Mi hijo, a regañadientes, me toma de la mano. Le lanzo a Ruslán una mirada rápida. Él sigue ahí, inmóvil, observando a Igor. El aire entre ellos es denso, como antes de una tormenta. Me giro y llevo a Maxim al portal con prisa. Igor nos sigue. Cierro la puerta tras de mí, pero siento que todo apenas empieza.

—Sofía, tenemos que hablar.

Suspiro cansada.

—¿No podías al menos esperar hasta mañana? Max está cansado, y yo también. Además, podrías haber llamado.

—No será mucho.

Su rostro me dice que no cederá. Me rindo y caminamos hacia el piso.

—Está bien. Pero rápido.

Abro la puerta, Maxim corre a su habitación y nosotros pasamos a la cocina. Cruzo los brazos sobre el pecho; él apoya las palmas en la mesa. Me observa con demasiada atención, con una minuciosidad que me incomoda, como si buscara descubrir algo nuevo. Soy la primera en romper el silencio.

—¿Qué hacías aquí, Igor?

—Quería ver a mi hijo. —Parpadea, como si no hubiera esperado que lo preguntara tan directo. Entrecierro los ojos con suspicacia.

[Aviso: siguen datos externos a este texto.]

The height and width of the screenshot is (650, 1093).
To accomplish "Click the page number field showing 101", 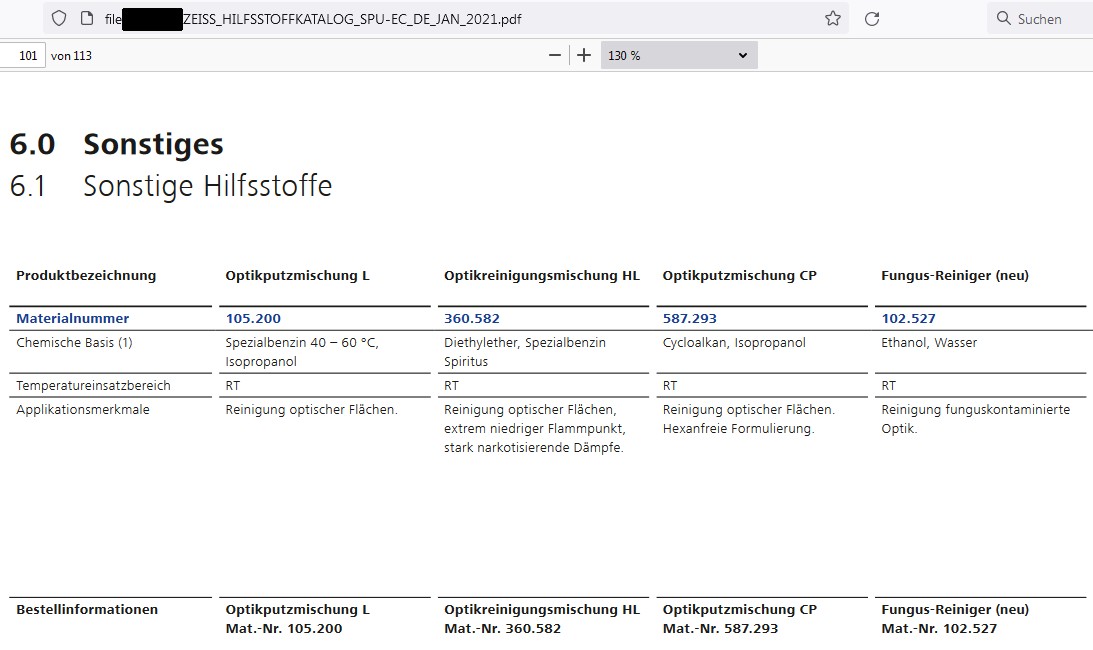I will click(25, 55).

—Podías haber llamado. Pero no lo hiciste. ¿Por qué?

Igor me sostiene la mirada, duda si mentir o no, y al final admite:

—Porque quería sorprenderlos.

—¿En serio? —Frunzo el ceño—. ¿Para qué?

Levanta las manos en señal de excusa.

—No lo decía con mala intención. Solo quería ver cómo estaba mi hijo.

—Está bien, lo estás viendo. Yo estoy ocupada. Trabajo, hijo, casa… ya sabes, la vida no gira alrededor de ti.

—Ya veo que encontraste a un hombre alrededor del cual girará ahora tu vida. Lo tuyo con Levchenko es algo serio, hoy me quedó claro. Un jefe no lleva a su empleada a casa sin más.